For prosecutors, the real leverage comes from getting defendants to name other people involved.
"Longer sentences do give more power to prosecutors to coerce apprehended defendants into both assisting law enforcement in locating other defendants and favorable testimony at trial," Muentz said.
Muentz suggested encouraging the companies that get attacked to pay more attention to security, perhaps using the laws covering negligence.
In Sony's case, for example, the company was found to have outmoded systems and weak firewalls, with sensitive customer data posted on open websites, all of which could be seen as a breach of responsibility on Sony's part.

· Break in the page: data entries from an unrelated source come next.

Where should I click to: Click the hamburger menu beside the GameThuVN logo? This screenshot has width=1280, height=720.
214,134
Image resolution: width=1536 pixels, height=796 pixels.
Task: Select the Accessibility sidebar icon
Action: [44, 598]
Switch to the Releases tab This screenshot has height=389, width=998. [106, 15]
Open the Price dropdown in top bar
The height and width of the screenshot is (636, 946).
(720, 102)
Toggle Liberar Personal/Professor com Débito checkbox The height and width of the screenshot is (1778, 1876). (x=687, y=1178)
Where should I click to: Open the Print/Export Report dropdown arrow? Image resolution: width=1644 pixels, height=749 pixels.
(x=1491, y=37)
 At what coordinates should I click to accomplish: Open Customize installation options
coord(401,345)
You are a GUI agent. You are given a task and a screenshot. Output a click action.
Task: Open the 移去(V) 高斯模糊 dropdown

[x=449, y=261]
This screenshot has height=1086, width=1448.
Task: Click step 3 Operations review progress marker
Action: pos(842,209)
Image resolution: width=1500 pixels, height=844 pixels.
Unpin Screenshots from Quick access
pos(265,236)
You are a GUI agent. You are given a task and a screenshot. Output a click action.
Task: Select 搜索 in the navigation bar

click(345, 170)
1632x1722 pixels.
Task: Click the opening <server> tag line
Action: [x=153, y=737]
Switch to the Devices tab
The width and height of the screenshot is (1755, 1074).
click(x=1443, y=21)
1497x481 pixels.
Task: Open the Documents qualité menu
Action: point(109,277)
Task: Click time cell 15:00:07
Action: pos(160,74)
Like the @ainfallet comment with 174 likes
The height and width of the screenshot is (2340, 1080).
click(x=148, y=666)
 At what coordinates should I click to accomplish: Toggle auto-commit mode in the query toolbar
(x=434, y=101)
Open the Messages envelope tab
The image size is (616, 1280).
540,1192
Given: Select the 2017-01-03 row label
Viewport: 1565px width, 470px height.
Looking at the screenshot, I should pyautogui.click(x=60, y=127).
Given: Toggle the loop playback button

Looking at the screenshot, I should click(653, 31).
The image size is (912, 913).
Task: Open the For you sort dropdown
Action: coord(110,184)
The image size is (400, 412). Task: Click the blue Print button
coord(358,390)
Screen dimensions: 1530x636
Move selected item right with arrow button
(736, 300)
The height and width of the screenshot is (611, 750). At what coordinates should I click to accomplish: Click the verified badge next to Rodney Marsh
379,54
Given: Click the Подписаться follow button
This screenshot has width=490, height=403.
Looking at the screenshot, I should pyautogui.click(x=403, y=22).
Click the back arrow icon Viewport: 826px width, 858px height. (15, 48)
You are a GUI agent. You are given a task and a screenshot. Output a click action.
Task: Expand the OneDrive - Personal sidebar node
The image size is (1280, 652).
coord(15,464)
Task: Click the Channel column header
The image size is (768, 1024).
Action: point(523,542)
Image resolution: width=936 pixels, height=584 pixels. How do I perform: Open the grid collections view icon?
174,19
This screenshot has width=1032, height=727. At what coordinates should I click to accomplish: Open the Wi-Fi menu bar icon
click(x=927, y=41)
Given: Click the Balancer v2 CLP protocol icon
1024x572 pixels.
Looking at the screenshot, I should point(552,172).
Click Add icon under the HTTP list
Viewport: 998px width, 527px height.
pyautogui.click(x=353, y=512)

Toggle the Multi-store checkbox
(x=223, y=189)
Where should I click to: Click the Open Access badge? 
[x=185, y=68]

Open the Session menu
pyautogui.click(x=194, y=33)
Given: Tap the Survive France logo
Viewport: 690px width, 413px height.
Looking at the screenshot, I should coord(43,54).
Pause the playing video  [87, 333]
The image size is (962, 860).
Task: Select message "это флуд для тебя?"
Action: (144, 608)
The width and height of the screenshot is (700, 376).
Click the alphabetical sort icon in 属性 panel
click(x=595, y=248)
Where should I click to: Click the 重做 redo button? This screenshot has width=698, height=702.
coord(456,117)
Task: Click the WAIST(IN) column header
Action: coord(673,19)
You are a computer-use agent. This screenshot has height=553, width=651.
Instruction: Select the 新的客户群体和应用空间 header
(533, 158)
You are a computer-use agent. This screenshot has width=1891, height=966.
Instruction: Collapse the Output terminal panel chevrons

But the idea of holding a breached company accountable for the loss of customer data, Muentz said, doesn't seem to have much traction in the U.S.
Both Hofmann and Dozier agree that what is necessary is a better set of definitions. Violating an end-user license agreement probably should not fall under the statute, nor should any sort of unauthorized access to a system.
Dozier says that industrial espionage — stealing a competitor's information from a server, for example – would fall under the law as a criminal act. But civil courts have traditionally dealt with that kind of activity.
Meanwhile, the federal government does have other competing priorities, so it isn't clear how far the White House suggested proposals will go.
"The government is busy, so they'll make more threatening noises once they catch a defendant — it's 'doing something,'" Dozier said.